## Work request
An unaltered copy of the listing below is required.

___ Data records ___

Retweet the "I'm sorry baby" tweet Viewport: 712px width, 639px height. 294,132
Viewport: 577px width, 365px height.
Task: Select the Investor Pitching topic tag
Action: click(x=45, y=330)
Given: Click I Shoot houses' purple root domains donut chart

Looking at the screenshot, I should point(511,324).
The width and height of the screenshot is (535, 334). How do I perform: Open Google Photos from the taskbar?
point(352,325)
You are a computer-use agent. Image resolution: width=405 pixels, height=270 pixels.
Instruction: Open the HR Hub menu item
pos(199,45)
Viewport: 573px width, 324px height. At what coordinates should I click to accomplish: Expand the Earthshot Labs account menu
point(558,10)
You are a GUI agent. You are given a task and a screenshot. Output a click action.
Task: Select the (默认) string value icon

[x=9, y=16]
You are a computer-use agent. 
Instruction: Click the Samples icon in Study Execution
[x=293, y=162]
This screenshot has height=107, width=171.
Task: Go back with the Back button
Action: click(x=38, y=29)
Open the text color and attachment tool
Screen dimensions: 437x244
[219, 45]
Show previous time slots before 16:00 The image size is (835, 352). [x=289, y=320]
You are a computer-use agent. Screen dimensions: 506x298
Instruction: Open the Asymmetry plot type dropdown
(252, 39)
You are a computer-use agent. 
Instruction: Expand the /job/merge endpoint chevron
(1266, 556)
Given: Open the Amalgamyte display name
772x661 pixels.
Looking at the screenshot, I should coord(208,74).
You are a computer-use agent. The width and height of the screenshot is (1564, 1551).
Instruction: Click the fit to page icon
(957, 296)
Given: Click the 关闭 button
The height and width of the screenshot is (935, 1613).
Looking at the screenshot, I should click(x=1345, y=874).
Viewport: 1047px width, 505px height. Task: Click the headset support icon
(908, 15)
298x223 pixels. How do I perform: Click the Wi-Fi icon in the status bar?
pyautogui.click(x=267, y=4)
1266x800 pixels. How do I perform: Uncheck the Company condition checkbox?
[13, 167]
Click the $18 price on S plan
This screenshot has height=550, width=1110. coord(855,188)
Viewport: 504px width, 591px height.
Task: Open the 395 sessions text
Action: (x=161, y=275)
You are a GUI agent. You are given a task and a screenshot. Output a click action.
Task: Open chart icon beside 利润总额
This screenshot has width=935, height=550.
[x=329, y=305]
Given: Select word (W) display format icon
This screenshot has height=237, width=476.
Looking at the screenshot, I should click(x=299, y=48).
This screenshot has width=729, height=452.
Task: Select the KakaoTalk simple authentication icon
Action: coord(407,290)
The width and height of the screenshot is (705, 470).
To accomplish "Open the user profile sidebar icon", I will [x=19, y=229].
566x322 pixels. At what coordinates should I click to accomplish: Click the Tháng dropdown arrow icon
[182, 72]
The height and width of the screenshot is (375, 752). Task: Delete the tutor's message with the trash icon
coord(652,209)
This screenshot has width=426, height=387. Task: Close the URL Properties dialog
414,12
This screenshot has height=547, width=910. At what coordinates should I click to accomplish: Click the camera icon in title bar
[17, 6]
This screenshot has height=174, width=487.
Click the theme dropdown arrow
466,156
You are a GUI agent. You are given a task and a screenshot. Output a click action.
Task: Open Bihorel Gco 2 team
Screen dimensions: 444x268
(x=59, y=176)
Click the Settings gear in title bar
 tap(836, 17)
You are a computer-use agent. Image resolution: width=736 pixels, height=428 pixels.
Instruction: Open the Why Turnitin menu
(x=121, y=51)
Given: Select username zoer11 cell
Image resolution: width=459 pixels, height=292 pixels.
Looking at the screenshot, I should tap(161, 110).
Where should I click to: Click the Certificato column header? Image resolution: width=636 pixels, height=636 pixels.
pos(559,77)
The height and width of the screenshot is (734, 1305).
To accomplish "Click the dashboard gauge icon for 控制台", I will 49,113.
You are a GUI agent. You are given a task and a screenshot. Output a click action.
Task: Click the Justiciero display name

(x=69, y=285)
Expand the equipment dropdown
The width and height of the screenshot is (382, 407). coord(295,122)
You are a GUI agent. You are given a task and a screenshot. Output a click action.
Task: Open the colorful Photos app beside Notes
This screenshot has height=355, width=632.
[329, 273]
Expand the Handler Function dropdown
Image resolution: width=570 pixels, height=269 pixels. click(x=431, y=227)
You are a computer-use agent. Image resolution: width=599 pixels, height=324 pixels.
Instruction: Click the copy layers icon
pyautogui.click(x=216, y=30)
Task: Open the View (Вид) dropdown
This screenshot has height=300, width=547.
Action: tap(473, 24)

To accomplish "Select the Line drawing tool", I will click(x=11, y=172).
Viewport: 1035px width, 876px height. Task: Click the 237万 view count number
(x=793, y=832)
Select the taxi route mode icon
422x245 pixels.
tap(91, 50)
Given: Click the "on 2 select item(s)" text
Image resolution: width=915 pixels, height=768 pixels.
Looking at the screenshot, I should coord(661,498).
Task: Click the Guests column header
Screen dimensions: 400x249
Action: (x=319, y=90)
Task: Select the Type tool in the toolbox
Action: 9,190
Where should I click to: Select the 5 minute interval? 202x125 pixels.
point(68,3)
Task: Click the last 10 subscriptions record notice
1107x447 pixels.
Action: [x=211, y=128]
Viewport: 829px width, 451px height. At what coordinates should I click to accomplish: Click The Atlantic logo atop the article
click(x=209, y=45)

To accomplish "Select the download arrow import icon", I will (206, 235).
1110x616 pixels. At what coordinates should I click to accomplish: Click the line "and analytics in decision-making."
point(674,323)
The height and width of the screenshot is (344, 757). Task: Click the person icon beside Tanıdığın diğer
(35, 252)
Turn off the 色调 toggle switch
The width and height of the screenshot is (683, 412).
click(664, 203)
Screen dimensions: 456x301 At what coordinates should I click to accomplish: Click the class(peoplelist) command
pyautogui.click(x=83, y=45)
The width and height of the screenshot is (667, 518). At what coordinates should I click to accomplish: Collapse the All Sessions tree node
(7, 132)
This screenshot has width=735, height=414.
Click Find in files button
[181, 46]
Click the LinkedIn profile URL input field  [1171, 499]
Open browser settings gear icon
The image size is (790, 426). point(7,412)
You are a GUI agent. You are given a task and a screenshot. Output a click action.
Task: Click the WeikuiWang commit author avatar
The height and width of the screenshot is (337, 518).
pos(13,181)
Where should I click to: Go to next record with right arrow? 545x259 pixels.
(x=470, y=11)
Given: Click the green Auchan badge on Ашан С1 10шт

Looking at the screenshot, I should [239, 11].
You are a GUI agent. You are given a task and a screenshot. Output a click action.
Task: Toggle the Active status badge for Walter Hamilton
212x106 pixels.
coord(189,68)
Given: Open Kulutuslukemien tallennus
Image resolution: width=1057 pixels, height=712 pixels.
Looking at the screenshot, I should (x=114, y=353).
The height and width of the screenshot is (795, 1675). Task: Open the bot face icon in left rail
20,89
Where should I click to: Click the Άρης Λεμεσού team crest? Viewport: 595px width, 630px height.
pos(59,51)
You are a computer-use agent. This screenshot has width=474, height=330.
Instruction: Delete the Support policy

___

## Answer below
Retweet the "I'm sorry baby" tweet Viewport: 712px width, 639px height. 294,132
Viewport: 577px width, 365px height.
Task: Select the Investor Pitching topic tag
Action: click(x=45, y=330)
Given: Click I Shoot houses' purple root domains donut chart

Looking at the screenshot, I should point(511,324).
The width and height of the screenshot is (535, 334). How do I perform: Open Google Photos from the taskbar?
point(352,325)
You are a computer-use agent. Image resolution: width=405 pixels, height=270 pixels.
Instruction: Open the HR Hub menu item
pos(199,45)
Viewport: 573px width, 324px height. At what coordinates should I click to accomplish: Expand the Earthshot Labs account menu
point(558,10)
You are a GUI agent. You are given a task and a screenshot. Output a click action.
Task: Select the (默认) string value icon

[x=9, y=16]
You are a computer-use agent. 
Instruction: Click the Samples icon in Study Execution
[x=293, y=162]
This screenshot has height=107, width=171.
Task: Go back with the Back button
Action: click(x=38, y=29)
Open the text color and attachment tool
Screen dimensions: 437x244
[219, 45]
Show previous time slots before 16:00 The image size is (835, 352). [x=289, y=320]
You are a computer-use agent. Screen dimensions: 506x298
Instruction: Open the Asymmetry plot type dropdown
(252, 39)
You are a computer-use agent. 
Instruction: Expand the /job/merge endpoint chevron
(1266, 556)
Given: Open the Amalgamyte display name
772x661 pixels.
Looking at the screenshot, I should coord(208,74).
You are a computer-use agent. The width and height of the screenshot is (1564, 1551).
Instruction: Click the fit to page icon
(957, 296)
Given: Click the 关闭 button
The height and width of the screenshot is (935, 1613).
Looking at the screenshot, I should click(x=1345, y=874).
Viewport: 1047px width, 505px height. Task: Click the headset support icon
(908, 15)
298x223 pixels. How do I perform: Click the Wi-Fi icon in the status bar?
pyautogui.click(x=267, y=4)
1266x800 pixels. How do I perform: Uncheck the Company condition checkbox?
[13, 167]
Click the $18 price on S plan
This screenshot has height=550, width=1110. coord(855,188)
Viewport: 504px width, 591px height.
Task: Open the 395 sessions text
Action: (x=161, y=275)
You are a GUI agent. You are given a task and a screenshot. Output a click action.
Task: Open chart icon beside 利润总额
This screenshot has width=935, height=550.
[x=329, y=305]
Given: Select word (W) display format icon
This screenshot has height=237, width=476.
Looking at the screenshot, I should click(x=299, y=48).
This screenshot has width=729, height=452.
Task: Select the KakaoTalk simple authentication icon
Action: coord(407,290)
The width and height of the screenshot is (705, 470).
To accomplish "Open the user profile sidebar icon", I will [x=19, y=229].
566x322 pixels. At what coordinates should I click to accomplish: Click the Tháng dropdown arrow icon
[182, 72]
The height and width of the screenshot is (375, 752). Task: Delete the tutor's message with the trash icon
coord(652,209)
This screenshot has width=426, height=387. Task: Close the URL Properties dialog
414,12
This screenshot has height=547, width=910. At what coordinates should I click to accomplish: Click the camera icon in title bar
[17, 6]
This screenshot has height=174, width=487.
Click the theme dropdown arrow
466,156
You are a GUI agent. You are given a task and a screenshot. Output a click action.
Task: Open Bihorel Gco 2 team
Screen dimensions: 444x268
(x=59, y=176)
Click the Settings gear in title bar
 tap(836, 17)
You are a computer-use agent. Image resolution: width=736 pixels, height=428 pixels.
Instruction: Open the Why Turnitin menu
(x=121, y=51)
Given: Select username zoer11 cell
Image resolution: width=459 pixels, height=292 pixels.
Looking at the screenshot, I should tap(161, 110).
Where should I click to: Click the Certificato column header? Image resolution: width=636 pixels, height=636 pixels.
pos(559,77)
The height and width of the screenshot is (734, 1305).
To accomplish "Click the dashboard gauge icon for 控制台", I will 49,113.
You are a GUI agent. You are given a task and a screenshot. Output a click action.
Task: Click the Justiciero display name

(x=69, y=285)
Expand the equipment dropdown
The width and height of the screenshot is (382, 407). coord(295,122)
You are a GUI agent. You are given a task and a screenshot. Output a click action.
Task: Open the colorful Photos app beside Notes
This screenshot has height=355, width=632.
[329, 273]
Expand the Handler Function dropdown
Image resolution: width=570 pixels, height=269 pixels. click(x=431, y=227)
You are a computer-use agent. Image resolution: width=599 pixels, height=324 pixels.
Instruction: Click the copy layers icon
pyautogui.click(x=216, y=30)
Task: Open the View (Вид) dropdown
This screenshot has height=300, width=547.
Action: tap(473, 24)

To accomplish "Select the Line drawing tool", I will click(x=11, y=172).
Viewport: 1035px width, 876px height. Task: Click the 237万 view count number
(x=793, y=832)
Select the taxi route mode icon
422x245 pixels.
tap(91, 50)
Given: Click the "on 2 select item(s)" text
Image resolution: width=915 pixels, height=768 pixels.
Looking at the screenshot, I should coord(661,498).
Task: Click the Guests column header
Screen dimensions: 400x249
Action: (x=319, y=90)
Task: Select the Type tool in the toolbox
Action: 9,190
Where should I click to: Select the 5 minute interval? 202x125 pixels.
point(68,3)
Task: Click the last 10 subscriptions record notice
1107x447 pixels.
Action: [x=211, y=128]
Viewport: 829px width, 451px height. At what coordinates should I click to accomplish: Click The Atlantic logo atop the article
click(x=209, y=45)

To accomplish "Select the download arrow import icon", I will (206, 235).
1110x616 pixels. At what coordinates should I click to accomplish: Click the line "and analytics in decision-making."
point(674,323)
The height and width of the screenshot is (344, 757). Task: Click the person icon beside Tanıdığın diğer
(35, 252)
Turn off the 色调 toggle switch
The width and height of the screenshot is (683, 412).
click(664, 203)
Screen dimensions: 456x301 At what coordinates should I click to accomplish: Click the class(peoplelist) command
pyautogui.click(x=83, y=45)
The width and height of the screenshot is (667, 518). At what coordinates should I click to accomplish: Collapse the All Sessions tree node
(7, 132)
This screenshot has width=735, height=414.
Click Find in files button
[181, 46]
Click the LinkedIn profile URL input field  [1171, 499]
Open browser settings gear icon
The image size is (790, 426). point(7,412)
You are a GUI agent. You are given a task and a screenshot. Output a click action.
Task: Click the WeikuiWang commit author avatar
The height and width of the screenshot is (337, 518).
pos(13,181)
Where should I click to: Go to next record with right arrow? 545x259 pixels.
(x=470, y=11)
Given: Click the green Auchan badge on Ашан С1 10шт

Looking at the screenshot, I should [239, 11].
You are a GUI agent. You are given a task and a screenshot. Output a click action.
Task: Toggle the Active status badge for Walter Hamilton
212x106 pixels.
coord(189,68)
Given: Open Kulutuslukemien tallennus
Image resolution: width=1057 pixels, height=712 pixels.
Looking at the screenshot, I should (x=114, y=353).
The height and width of the screenshot is (795, 1675). Task: Open the bot face icon in left rail
20,89
Where should I click to: Click the Άρης Λεμεσού team crest? Viewport: 595px width, 630px height.
pos(59,51)
You are a computer-use agent. This screenshot has width=474, height=330.
Instruction: Delete the Support policy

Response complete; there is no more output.